— Recorded data —
- Opening Delimiter -
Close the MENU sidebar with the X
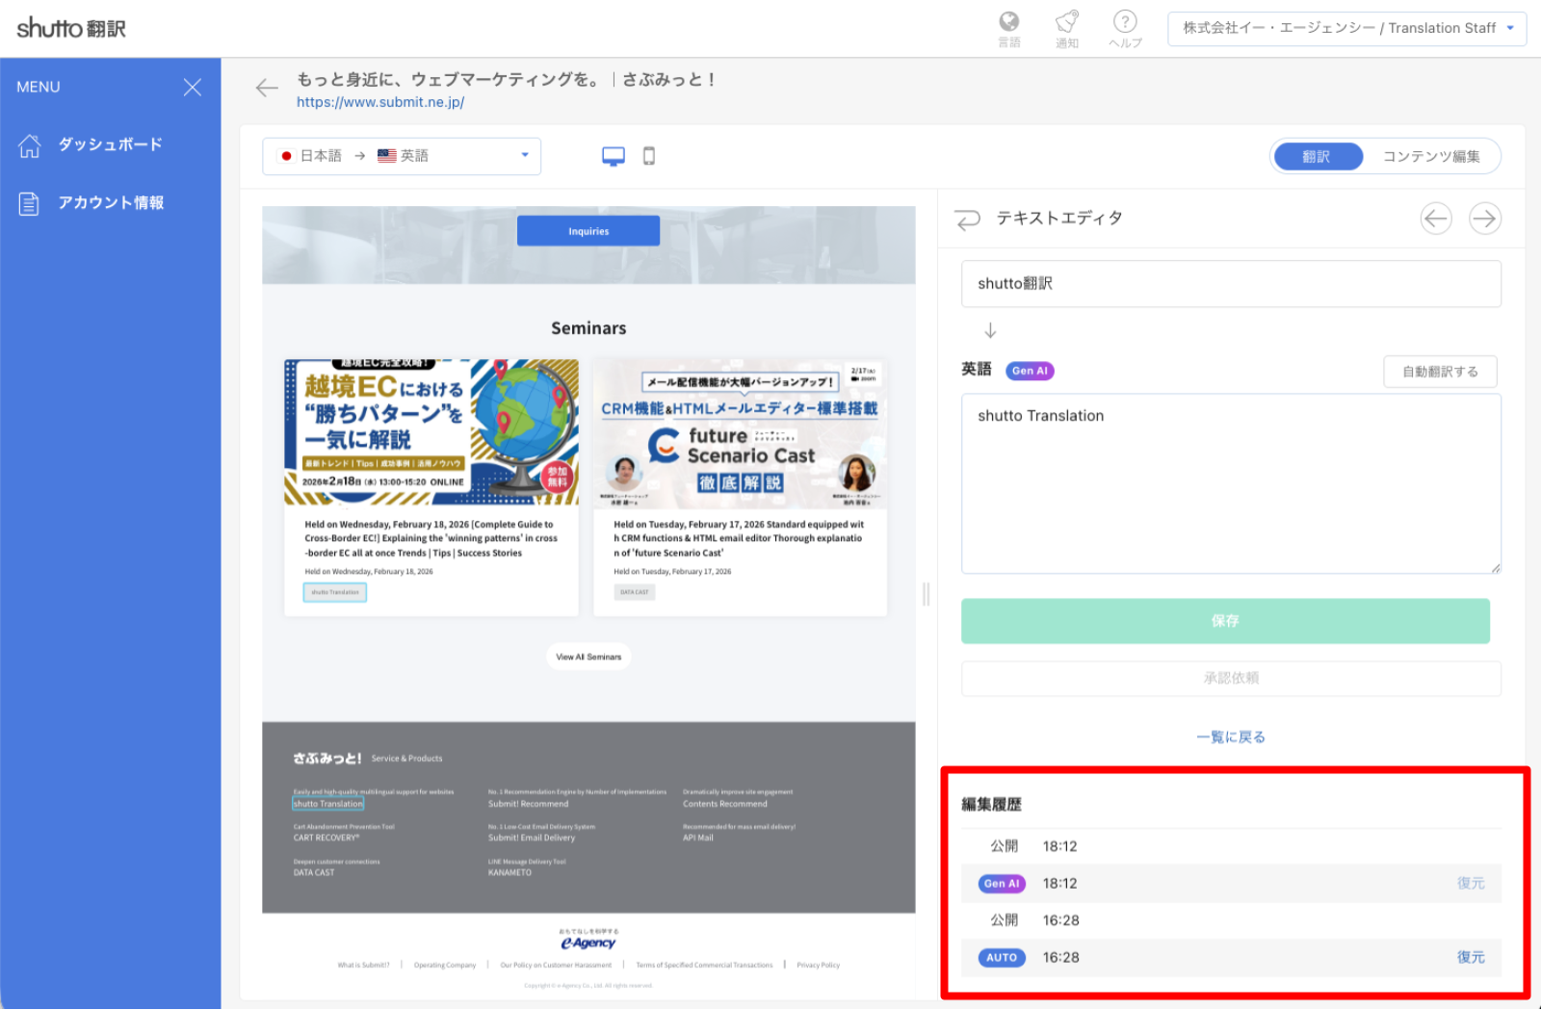 click(192, 87)
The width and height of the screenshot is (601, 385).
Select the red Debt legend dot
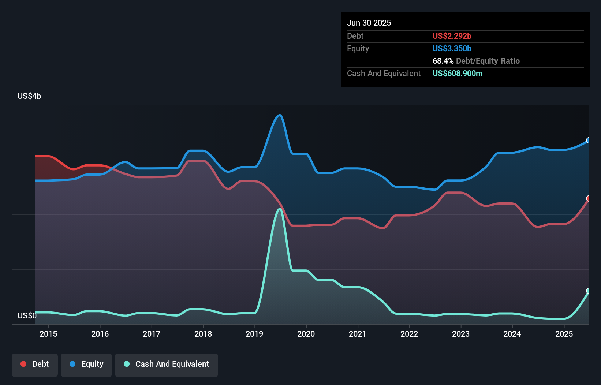(23, 364)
- Closing Delimiter -
— Required action —
Your reply should hold every line of the material, unaltered, and not one picture.

— Task result —
Close the MENU sidebar with the X
 click(192, 87)
The width and height of the screenshot is (601, 385).
Select the red Debt legend dot
(23, 364)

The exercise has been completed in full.